El guayabo tenía una posición privilegiada entre el árbol de níspero y el de tamarindo. Del guayabo guardo dos recuerdos ingratos. El primero tiene que ver con una vara de caña amarga que se zafó de las manos de José, un compañero de juegos, cuando hacía caer guayabas para que yo las atajara. La vara descendió súbitamente y su punta se me incrustó en medio de los ojos. Odié las guayabas por un tiempo.

El segundo recuerdo se refiere a un enorme y peludo gusano, al cual mi tío Osvaldo, unos pocos años mayor que yo, le puso la mano encima de manera fortuita mientras trataba de alcanzar unas formidables guayabas. En lugar de las frutas fue mi tío quien cayó con la mano quemada y dando alaridos. Yo ya me había tragado dos guayabas y las vomité del susto.

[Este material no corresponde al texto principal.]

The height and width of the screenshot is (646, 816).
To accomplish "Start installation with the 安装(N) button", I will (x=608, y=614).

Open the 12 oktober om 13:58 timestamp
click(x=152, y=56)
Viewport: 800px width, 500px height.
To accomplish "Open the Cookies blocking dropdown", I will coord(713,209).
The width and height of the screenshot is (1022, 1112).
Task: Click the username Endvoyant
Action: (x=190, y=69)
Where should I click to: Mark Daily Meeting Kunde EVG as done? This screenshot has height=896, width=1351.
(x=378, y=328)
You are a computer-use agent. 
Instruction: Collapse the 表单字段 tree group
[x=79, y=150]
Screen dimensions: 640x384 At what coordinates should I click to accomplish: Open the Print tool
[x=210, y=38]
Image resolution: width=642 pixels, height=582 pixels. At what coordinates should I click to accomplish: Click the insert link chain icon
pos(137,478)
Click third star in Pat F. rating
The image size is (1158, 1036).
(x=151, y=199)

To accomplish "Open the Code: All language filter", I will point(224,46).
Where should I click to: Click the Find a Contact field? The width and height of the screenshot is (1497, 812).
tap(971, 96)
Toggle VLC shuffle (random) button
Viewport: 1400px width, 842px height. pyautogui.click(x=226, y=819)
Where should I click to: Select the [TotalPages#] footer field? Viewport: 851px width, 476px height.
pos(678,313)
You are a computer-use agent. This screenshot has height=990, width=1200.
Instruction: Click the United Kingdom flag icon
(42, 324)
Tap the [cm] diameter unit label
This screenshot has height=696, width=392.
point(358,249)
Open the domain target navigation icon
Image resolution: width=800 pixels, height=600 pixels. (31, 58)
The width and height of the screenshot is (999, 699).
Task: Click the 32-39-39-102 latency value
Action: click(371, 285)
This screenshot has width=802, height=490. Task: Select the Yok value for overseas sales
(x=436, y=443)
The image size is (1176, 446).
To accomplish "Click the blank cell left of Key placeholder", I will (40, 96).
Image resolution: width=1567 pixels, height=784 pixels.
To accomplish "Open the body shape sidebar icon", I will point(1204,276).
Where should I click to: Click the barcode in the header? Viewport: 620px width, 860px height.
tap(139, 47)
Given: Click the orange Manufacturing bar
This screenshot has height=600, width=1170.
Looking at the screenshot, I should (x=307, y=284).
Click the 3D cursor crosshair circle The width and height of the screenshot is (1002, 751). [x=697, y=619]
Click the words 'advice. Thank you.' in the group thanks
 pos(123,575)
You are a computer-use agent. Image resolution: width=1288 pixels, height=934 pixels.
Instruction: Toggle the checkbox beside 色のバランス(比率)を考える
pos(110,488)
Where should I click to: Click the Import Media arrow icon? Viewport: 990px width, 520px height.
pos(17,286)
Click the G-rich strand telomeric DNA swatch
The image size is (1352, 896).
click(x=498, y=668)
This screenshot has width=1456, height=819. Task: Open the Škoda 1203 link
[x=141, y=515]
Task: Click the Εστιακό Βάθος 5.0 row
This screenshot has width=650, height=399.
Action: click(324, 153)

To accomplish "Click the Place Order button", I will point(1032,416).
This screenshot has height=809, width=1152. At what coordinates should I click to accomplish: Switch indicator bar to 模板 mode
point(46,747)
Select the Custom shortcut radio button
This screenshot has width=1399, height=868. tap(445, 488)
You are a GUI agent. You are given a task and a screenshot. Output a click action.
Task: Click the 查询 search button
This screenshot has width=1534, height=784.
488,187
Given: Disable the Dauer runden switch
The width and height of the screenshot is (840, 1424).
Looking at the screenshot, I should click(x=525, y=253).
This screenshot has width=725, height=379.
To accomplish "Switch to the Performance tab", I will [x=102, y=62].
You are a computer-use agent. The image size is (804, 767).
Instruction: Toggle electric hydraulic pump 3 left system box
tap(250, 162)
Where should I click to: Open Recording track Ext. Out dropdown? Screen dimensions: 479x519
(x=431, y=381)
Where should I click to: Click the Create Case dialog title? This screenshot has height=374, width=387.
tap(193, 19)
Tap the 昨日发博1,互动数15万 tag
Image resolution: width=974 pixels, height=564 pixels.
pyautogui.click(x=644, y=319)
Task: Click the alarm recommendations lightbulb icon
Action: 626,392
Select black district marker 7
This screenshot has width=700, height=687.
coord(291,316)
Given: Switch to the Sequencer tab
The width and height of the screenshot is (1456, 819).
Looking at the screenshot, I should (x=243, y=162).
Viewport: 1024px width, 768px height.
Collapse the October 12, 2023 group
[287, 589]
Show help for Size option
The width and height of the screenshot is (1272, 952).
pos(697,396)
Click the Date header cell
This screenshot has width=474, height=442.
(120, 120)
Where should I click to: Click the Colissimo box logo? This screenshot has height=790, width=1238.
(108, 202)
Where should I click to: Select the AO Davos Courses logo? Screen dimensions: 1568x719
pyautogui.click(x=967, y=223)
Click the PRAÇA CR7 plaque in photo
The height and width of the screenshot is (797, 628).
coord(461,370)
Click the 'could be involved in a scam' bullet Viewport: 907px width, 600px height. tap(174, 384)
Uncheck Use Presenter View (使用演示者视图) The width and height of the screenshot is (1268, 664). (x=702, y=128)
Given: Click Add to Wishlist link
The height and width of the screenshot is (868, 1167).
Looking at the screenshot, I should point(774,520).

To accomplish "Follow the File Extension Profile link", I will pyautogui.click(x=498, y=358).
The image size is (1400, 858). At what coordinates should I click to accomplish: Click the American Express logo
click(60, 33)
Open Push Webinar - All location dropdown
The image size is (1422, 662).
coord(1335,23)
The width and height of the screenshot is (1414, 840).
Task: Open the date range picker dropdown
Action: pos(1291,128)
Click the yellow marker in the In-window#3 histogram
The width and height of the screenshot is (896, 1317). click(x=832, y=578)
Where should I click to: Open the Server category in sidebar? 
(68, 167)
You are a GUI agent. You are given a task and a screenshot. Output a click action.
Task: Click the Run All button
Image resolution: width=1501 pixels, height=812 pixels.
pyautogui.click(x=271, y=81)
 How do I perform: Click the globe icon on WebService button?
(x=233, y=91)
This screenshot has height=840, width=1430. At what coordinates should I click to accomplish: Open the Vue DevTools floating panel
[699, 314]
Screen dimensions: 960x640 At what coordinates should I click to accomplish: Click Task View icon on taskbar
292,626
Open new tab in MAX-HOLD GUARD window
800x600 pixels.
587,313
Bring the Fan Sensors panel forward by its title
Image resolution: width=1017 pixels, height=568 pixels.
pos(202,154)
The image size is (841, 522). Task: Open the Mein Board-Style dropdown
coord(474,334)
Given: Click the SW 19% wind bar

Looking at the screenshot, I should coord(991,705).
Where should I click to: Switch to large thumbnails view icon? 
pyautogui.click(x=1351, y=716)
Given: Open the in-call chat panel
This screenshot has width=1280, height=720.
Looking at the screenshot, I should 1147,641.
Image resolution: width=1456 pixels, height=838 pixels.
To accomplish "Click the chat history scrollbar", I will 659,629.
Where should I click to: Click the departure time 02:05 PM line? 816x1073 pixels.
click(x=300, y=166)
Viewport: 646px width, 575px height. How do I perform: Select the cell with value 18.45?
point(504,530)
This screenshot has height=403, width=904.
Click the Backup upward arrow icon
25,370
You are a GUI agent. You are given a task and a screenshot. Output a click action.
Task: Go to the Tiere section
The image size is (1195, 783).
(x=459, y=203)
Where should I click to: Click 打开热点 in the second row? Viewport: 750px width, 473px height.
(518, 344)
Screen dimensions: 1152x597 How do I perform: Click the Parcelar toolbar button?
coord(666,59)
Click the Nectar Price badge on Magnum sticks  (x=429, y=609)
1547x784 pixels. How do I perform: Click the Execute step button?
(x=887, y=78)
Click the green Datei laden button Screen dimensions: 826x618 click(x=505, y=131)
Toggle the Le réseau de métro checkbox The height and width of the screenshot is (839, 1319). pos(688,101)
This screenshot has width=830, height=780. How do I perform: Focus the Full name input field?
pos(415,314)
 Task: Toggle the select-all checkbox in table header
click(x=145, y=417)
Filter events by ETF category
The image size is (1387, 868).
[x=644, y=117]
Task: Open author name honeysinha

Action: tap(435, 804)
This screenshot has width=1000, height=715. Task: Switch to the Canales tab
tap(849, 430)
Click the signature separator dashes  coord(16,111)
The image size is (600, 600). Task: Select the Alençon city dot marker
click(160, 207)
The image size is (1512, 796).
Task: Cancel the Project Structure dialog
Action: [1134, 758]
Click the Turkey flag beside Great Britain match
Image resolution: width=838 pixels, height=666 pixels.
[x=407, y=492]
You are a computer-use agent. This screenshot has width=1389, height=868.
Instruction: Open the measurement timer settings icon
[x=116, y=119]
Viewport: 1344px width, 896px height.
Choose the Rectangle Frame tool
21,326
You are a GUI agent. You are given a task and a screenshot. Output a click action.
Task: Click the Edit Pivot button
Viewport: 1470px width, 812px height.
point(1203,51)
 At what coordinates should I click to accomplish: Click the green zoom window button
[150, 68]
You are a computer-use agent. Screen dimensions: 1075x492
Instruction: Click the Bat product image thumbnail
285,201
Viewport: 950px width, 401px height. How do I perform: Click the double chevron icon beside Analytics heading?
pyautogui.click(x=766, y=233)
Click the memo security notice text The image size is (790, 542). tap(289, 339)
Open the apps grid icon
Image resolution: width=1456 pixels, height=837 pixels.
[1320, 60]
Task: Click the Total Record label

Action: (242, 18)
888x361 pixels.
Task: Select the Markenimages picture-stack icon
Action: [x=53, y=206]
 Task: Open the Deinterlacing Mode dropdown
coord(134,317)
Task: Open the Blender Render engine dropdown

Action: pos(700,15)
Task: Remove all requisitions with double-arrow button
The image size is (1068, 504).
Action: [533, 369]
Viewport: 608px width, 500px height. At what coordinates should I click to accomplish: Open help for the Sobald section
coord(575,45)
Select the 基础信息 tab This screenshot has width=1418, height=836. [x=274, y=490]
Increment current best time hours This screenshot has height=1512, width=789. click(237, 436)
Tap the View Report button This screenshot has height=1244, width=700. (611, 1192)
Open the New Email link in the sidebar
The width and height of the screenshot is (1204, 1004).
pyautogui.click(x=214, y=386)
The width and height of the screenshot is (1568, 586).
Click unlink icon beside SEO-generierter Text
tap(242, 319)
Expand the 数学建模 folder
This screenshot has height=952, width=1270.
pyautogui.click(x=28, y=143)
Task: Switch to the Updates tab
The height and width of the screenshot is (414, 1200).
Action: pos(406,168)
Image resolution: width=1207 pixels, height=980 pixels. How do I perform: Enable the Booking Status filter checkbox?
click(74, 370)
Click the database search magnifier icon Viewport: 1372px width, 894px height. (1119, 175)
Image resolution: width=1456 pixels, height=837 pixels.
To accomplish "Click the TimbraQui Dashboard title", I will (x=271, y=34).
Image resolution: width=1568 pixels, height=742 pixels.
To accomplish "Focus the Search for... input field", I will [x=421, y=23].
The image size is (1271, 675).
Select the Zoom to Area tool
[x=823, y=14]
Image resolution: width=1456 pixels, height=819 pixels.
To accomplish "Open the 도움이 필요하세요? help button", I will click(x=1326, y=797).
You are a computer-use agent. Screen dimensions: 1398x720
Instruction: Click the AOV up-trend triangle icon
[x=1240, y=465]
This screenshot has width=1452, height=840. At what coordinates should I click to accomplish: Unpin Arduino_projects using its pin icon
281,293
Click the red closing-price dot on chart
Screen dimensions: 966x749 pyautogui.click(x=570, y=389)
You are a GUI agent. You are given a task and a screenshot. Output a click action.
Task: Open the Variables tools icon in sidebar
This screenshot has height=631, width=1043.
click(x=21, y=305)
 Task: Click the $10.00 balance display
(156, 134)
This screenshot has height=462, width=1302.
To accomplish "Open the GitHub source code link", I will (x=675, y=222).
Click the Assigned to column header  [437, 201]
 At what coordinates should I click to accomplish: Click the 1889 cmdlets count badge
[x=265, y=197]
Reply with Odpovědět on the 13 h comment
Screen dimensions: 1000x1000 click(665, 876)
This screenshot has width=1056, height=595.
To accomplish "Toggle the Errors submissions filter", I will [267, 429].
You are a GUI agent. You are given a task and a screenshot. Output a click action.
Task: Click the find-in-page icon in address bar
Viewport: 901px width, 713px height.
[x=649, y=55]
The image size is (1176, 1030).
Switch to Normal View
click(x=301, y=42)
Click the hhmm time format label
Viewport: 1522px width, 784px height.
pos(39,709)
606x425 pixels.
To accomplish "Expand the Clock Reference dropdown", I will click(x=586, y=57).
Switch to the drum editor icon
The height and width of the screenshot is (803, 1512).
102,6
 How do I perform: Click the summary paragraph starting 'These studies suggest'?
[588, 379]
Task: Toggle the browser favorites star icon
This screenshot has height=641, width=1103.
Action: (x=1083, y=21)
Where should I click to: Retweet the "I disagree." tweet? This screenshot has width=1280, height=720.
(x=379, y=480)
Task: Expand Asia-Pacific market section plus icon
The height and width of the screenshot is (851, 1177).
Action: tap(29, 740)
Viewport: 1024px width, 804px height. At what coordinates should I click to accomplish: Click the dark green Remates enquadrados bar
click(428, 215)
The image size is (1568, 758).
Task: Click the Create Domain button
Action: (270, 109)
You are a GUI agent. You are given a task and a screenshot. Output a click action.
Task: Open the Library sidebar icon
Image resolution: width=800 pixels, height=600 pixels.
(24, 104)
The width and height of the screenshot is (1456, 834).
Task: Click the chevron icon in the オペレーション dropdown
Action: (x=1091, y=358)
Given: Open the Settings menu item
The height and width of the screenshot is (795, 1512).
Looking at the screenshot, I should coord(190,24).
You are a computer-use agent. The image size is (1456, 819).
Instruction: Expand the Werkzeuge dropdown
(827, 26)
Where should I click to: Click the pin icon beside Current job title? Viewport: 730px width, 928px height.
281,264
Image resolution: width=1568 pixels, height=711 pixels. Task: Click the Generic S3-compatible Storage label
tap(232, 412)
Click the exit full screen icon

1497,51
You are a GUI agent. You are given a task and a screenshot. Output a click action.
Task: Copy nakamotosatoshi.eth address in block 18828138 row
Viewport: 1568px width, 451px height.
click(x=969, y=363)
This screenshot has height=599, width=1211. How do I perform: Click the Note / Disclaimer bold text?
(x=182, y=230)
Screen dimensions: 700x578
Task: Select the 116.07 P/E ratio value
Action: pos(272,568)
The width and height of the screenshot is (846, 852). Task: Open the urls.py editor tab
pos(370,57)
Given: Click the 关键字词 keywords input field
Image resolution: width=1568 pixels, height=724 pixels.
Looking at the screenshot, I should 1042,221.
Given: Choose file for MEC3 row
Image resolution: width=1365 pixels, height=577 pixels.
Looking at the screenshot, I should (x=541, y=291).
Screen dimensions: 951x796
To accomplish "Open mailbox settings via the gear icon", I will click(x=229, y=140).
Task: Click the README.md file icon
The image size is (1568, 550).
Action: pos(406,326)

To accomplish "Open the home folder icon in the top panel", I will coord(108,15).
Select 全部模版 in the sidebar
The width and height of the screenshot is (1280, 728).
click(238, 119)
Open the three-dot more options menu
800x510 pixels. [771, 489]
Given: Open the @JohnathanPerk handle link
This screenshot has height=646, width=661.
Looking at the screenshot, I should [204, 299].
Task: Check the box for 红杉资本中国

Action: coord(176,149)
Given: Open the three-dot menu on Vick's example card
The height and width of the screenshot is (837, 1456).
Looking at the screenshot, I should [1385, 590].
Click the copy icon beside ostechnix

Sin embargo, a pesar de esos malos recuerdos, los frutos de aquel guayabo eran muy apetecidos por todos los miembros de la familia, por los amigos y por los vecinos. Eran unas guayabas que exhalaban una fragancia especial que invadía todo el ámbito del corral. Su pulpa monopolizaba un rojo intenso y la acompañaba un séquito de semillas apretadas y blanquecinas. Yo solía almorzar sólo con tales guayabas o con su carne convertida en merengada.

Con otros niños apostaba con frecuencia dinero menudo al retarlos a devorar guayabas abiertas y llenas de gusanitos. A muchos les daba asco comerlas así y yo les decía que los gusanitos eran tan limpios y saludables como las guayabas mismas. Por aquella época debo haber tragado kilos de larvas que fortalecieron mi precaria salud.

 

Pumagas

El árbol de pumagas parecía una torre gótica. Era un bello árbol plantado por mi abuelo materno una década antes de que yo naciera. Tenía ilustre origen y un cierto abolengo. Desde su sitial vigilaba la salida y entrada de conocidos y desconocidos por la puerta principal de la casa. Mostraba sus frutos con orgullo y la envidia invadía a los paseantes.

Ver al pumagas florecido resultaba un regocijo visual como pocos. Las flores eclosionaban y parecían anémonas que flotaban en el aire. A los pocos días el suelo quedaba cubierto de cientos de estambres y yo los recogía en mis camiones de volteo y los depositaba encima del cementerio de los pájaros.

Los pumagases hacían su aparición prematura de la mano de un rojo desvalido y dos semanas después los frutos en sazón deslumbraban por el color violeta intenso. Mi abuelo cuidaba con sumo celo a los pumagases para que no fueran hurtados. Se levantaba de medianoche con una linterna y contaba una a una a todas las frutas, pero eso no impedía que yo, su nieto predilecto, encontrase el momento nocturno apropiado para trepar al árbol y allí mismo seleccionase los pumagases más tiernos, nutritivos y fragantes para proceder a engullirlos con meditada lujuria. De vuelta en la cama me dormía plácidamente con la aromaticidad impregnada en todo el rostro y en sueños me veía retozando dentro de una tina repleta de pumagases que nunca se evanescían.